2. States Parties recognize that detailed arrangements concerning liability for damage caused on the moon… may become necessary as a result of more extensive activities on the moon. Any such arrangements shall be elaborated in accordance with the procedure provided for in article 18 of this Agreement.
But the United States House of Representatives has recently passed a bill that specifically excludes private enterprise from “national” regulations.
The Federal Government shall not presume all obligations of the United States under the Outer Space Treaty are obligations to be imputed upon United States nongovernmental entities.
- American Space Commerce Free Enterprise Act of 2017, § 80103(c)(2)(C)
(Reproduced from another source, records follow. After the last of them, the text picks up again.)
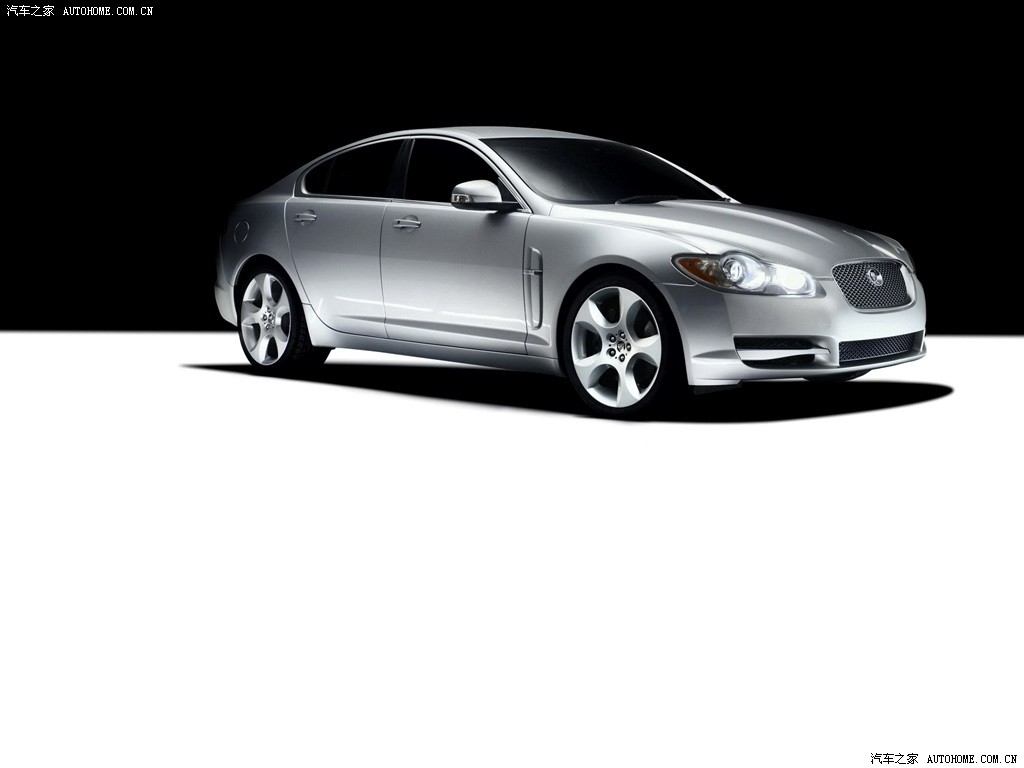Click the car's headlight
This screenshot has width=1024, height=768.
point(745,272)
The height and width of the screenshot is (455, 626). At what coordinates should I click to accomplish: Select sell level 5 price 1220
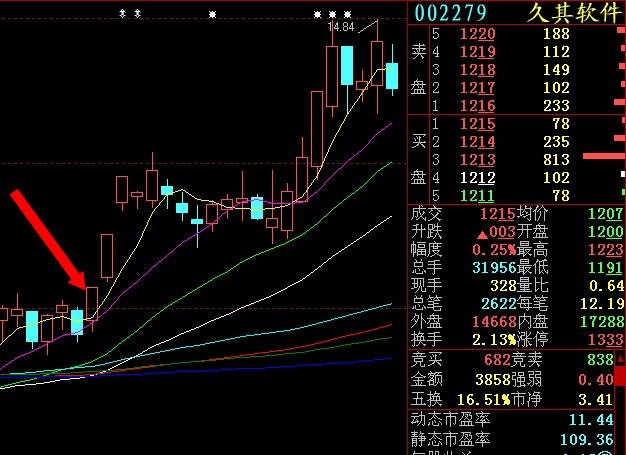pyautogui.click(x=477, y=34)
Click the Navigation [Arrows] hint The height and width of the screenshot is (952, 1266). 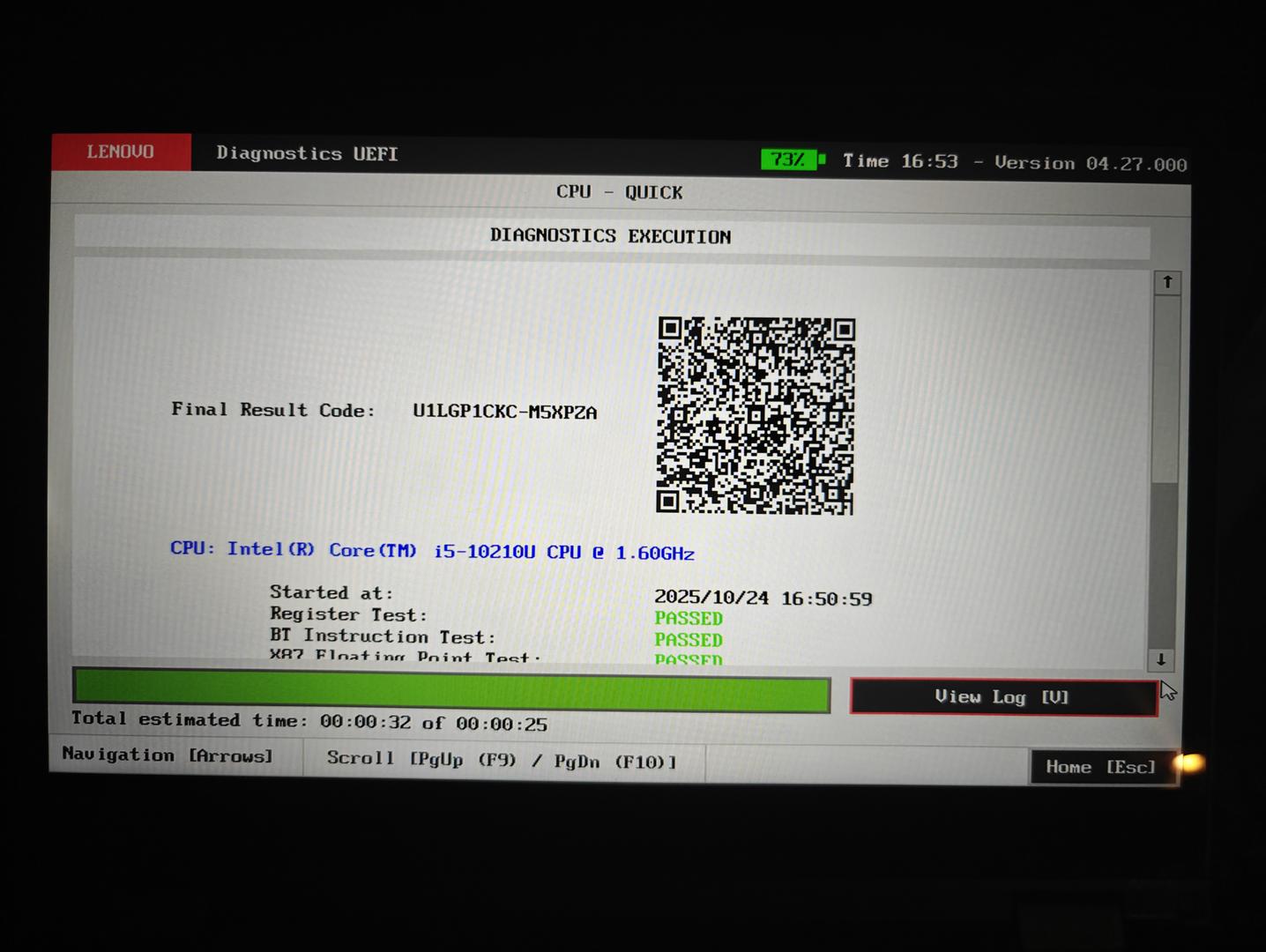click(x=168, y=755)
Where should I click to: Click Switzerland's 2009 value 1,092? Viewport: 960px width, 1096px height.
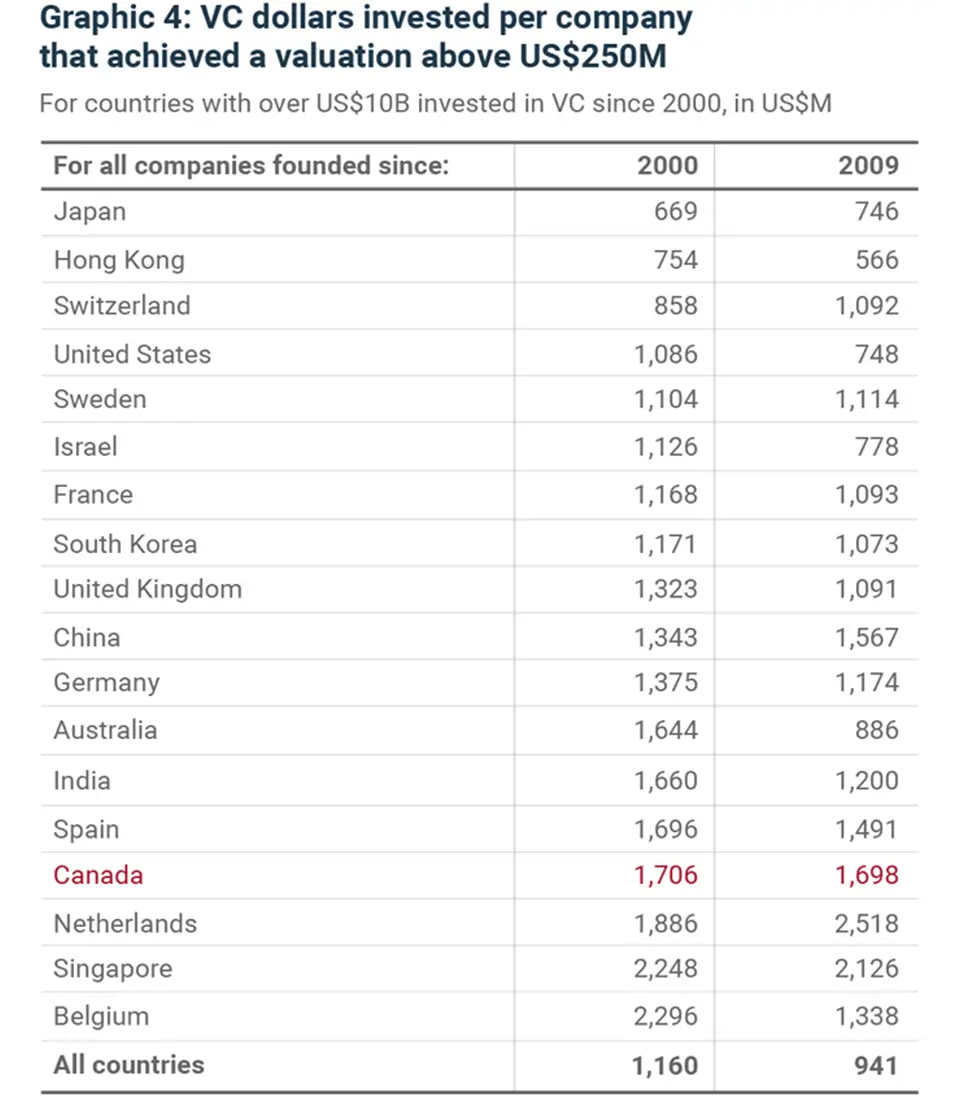tap(867, 306)
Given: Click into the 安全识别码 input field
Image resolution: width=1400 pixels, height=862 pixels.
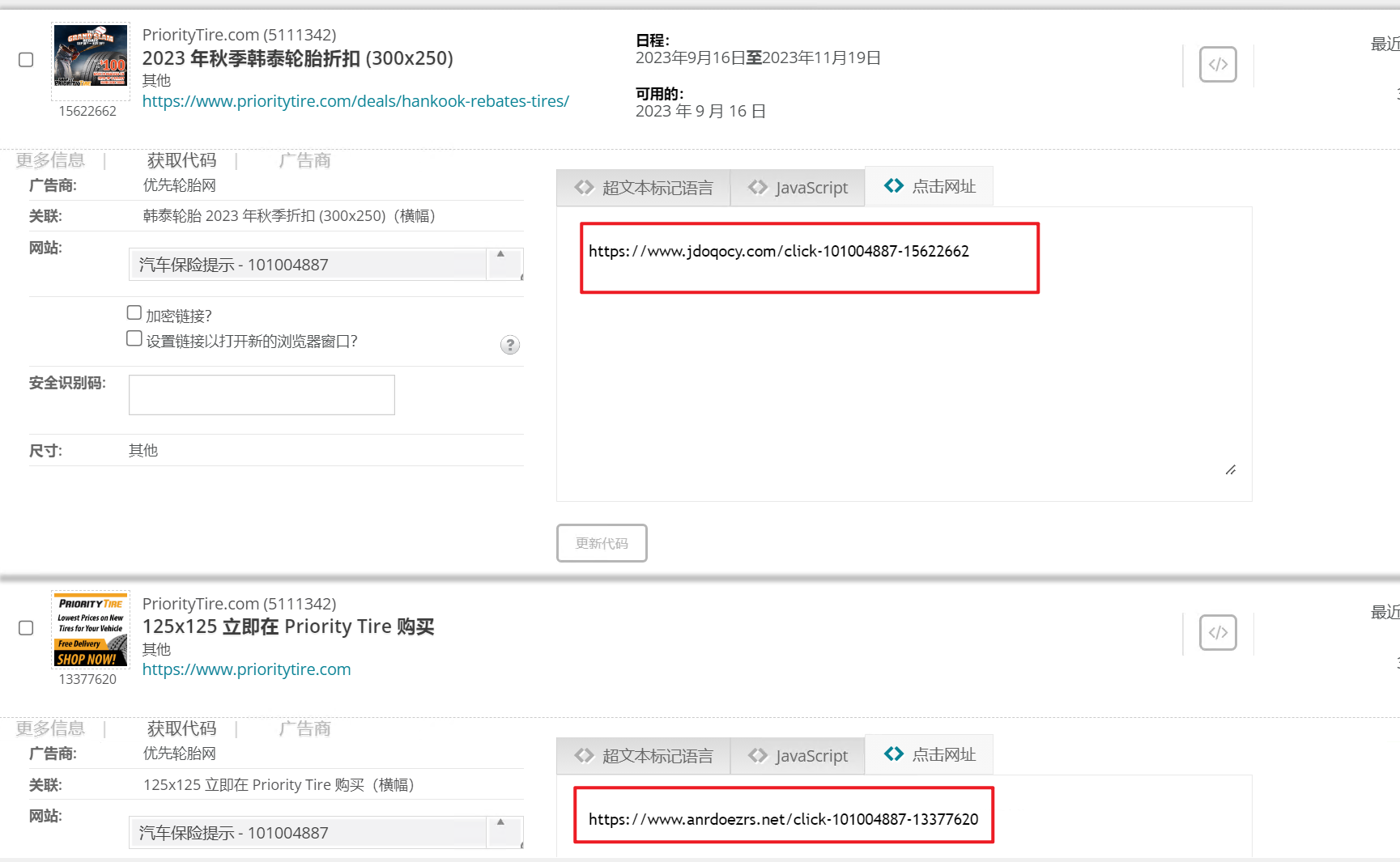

The Implementation Agreement for the Moon Treaty would need to specify that such obligations do indeed apply to all non-governmental entities, including private enterprise. Since United States space laws defer to “international obligations”, that would be enough to establish such jurisdiction.
Finally, there is the issue of countries that will not sign the Moon Treaty and its Implementation Agreement. The solution here is not legal but practical: countries that do not sign the Treaty/Agreement, along with their non-governmental entities, would not be licensed for any celestial activities under the international framework of laws. If they pursued such activities anyway, their claims to resources would not be recognized, and none of the member countries (including their NGOs) would be permitted to purchase any goods or services from such operators. The threat of such exclusion would most likely force all spacefaring countries to sign the Treaty and Agreement, just as similar practical considerations have forced all countries to join the World Trade Organization, whatever their political philosophy.
National Geographic is doing humanity a great service with its Mars series. It is presenting the legal issues most likely to confront us in space before we get there. With this glimpse into the future, it becomes more apparent that we need to adopt the Moon Treaty, along with an Implementation Agreement that addresses the outstanding issues noted above. We still have time as a species to work together and cooperate as we leave the planet and establish humanity on other celestial bodies. Or we can rely on militant nationalism and unregulated industries, which history has shown leads to unending conflict and unnecessary suffering.
As Klaatu reminded us, the choice is ours.